If I asked you to explain what the future of your company looked like, would you say something like this? “We will transform the return on IT investment by enabling enterprises to combine their existing datacenters and our public cloud into one cohesive infrastructure backplane.”

I wouldn’t.

I’d try and tell a story, paint a picture with words. I’d describe the difficult situation that Jim the Infrastructure Manager finds himself in, having to continually justify his spend to the CFO; how the  Microsoft team put their creative minds together to develop the cloud and demonstrated to Jim how he could simply add to what he already had in place, making his life so much easier.

Stories are inspiring and people remember them, especially when they are personally relevant or told from the heart.

If I was addressing my team about the year ahead I’d be honest about the challenges we were facing together. I’d show my team that I trusted them to pull through and find ways to empower them to achieve our collective goals. In fact to be fair to Nadella, something like this would do: “Microsoft will light up digital work and life experiences in the most personal, intelligent, open and empowering ways.” But Nadella said nothing about the competition, perhaps ignoring the elephant in the room.

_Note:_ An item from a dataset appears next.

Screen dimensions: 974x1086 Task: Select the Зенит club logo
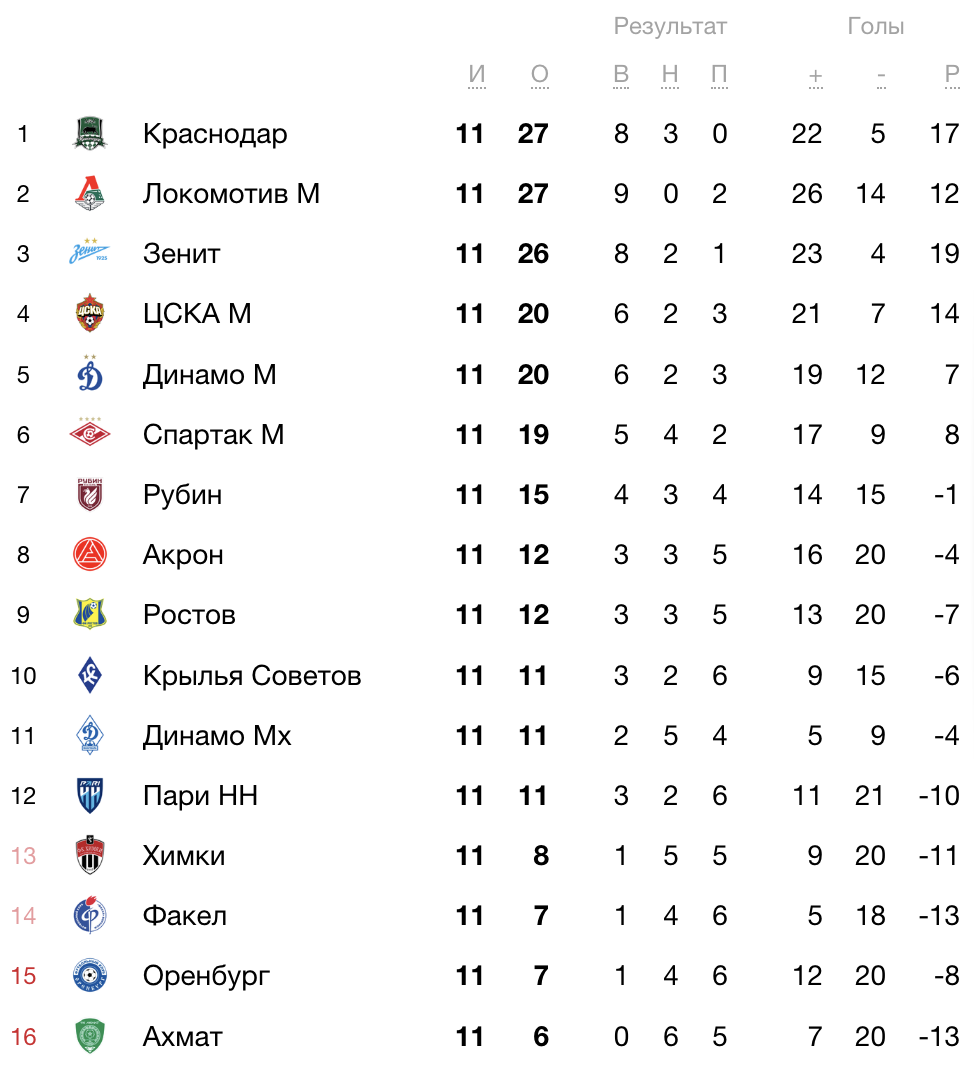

To inspire enmasse you need to be concise and say what you mean, but there’s a fine line. I’d probably omit this part which sounds a bit like a threat: “And if you want to thrive at Microsoft and make a world impact, you and your team must add numerous more changes…. that you will be enthusiastic about driving.”

The memo ends: “With the courage to transform individually, we will collectively transform this company and seize the great opportunity ahead”. Do you think this is visionary?